The town is crossed by two National Roads:

 The RN147, which connects Poitiers to Limoges, 
 The RN151, which connects Poitiers to Chauvigny.

Typology 
Mignaloux-Beauvoir is a rural municipality, with a majority of agricultural landuse (67,6% of the territory in 2018, down from 70,6% in 1990) and a minority of urban areas (13%), according to the Corine Land Cover classification . Ine 2020, the municipality is classified as a "low density municipality" on the Insee density grid .

It is part of the functional area of Poitiers, which includes 97 municipalities.

History 
The site of Mignaloux-Beauvoir has been occupied since protohistoric times. During the Antiquity, the site is crossed by two roman way.

The name "Mignaloux" appears cited in 848 under the Latin form villa exania magnolarum in a chart of the Nouaillé abbey, and the name "Beauvoir" is attested later, in 1187, referring to a commandery .

During the Middle Ages, multiple hamlets existed in the area. The two parishes of Beauvoir and Mignaloux depended on Poitiers. Several localities still bear the name of ecclesiastical properties.

During the Hundred Years' War, on September 16, 1356, during the Black Prince's chevauchée, the latter, leaving Châtellerault, rushed with 200 men-at-arms through the forest of Moulière and came out on the road from Poitiers to Chauvigny. There, he falls by surprise on the rearguard of the French army, 700 men-at-arms and knights strong, at the site of Chaboterie au Breuil l'Abbesse, located in the municipality. The French fled into the forest, losing 240 men including the counts of Joigny and Auxerre and the sieur de Châtillon. This marks the prelude to a catastrophic defeat for the kingdom of France.
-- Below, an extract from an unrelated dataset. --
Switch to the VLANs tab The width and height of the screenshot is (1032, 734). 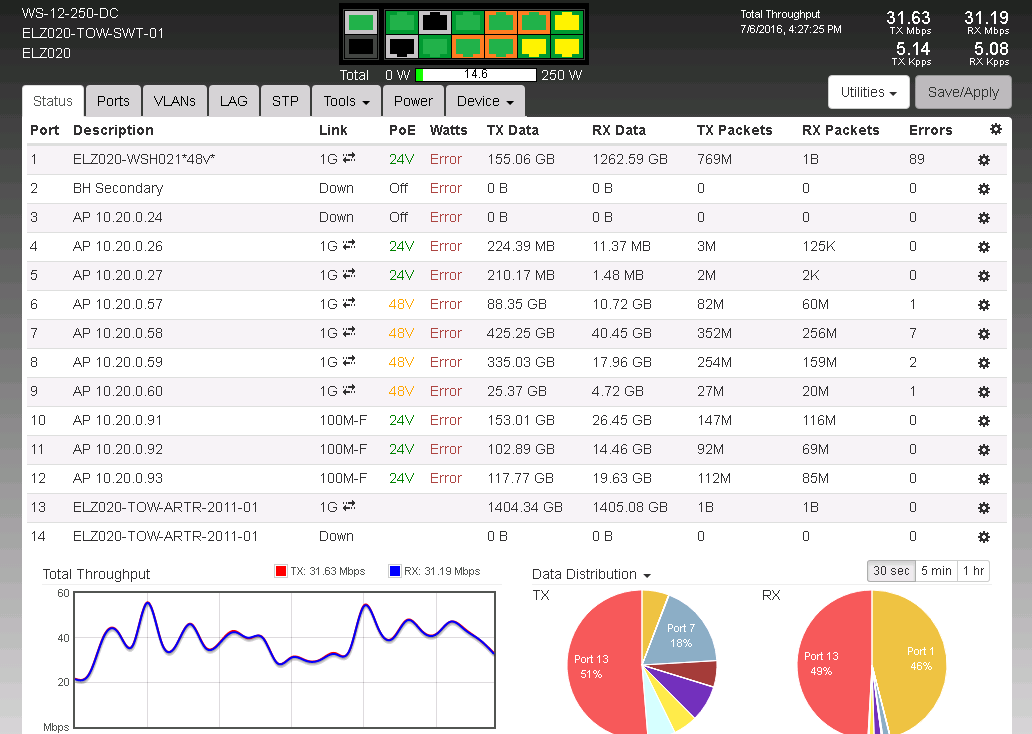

In 1798 the two parishes were united into one municipality. The administrative center was attributed to Beauvoir, then Mignaloux. In 1819, the Poitiers - Limoges road was built across the municipality, literally cutting it in two. In 1892 the town hall and the school were built.
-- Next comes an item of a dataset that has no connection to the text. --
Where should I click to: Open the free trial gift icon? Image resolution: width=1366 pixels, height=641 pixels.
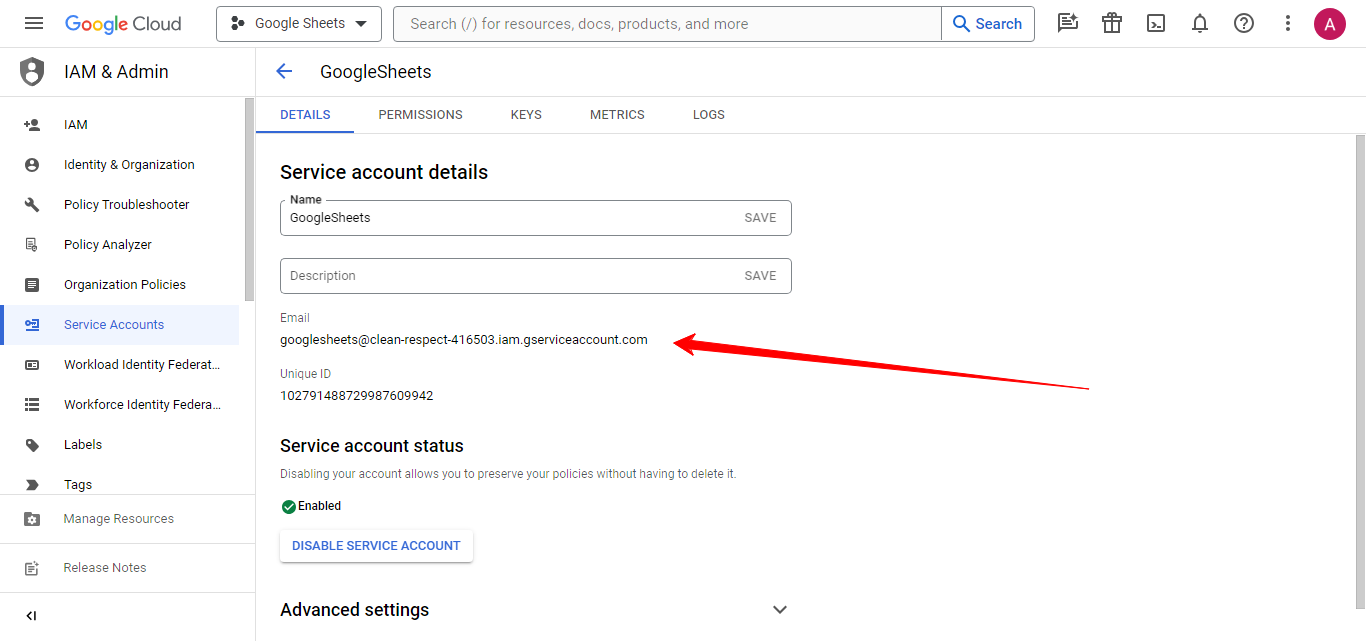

During the World War II, the Luftwaffe bombed the train station on June 19, 1940, without causing any casualties. During the summer of 1944, the Allied air forces carried out numerous strafing operations: fighters patrolled the axes (railways, main roads) in search of targets of opportunity (German convoy, military train, camp, etc.). This is how Allied fighters machine-gunned the station on June 16.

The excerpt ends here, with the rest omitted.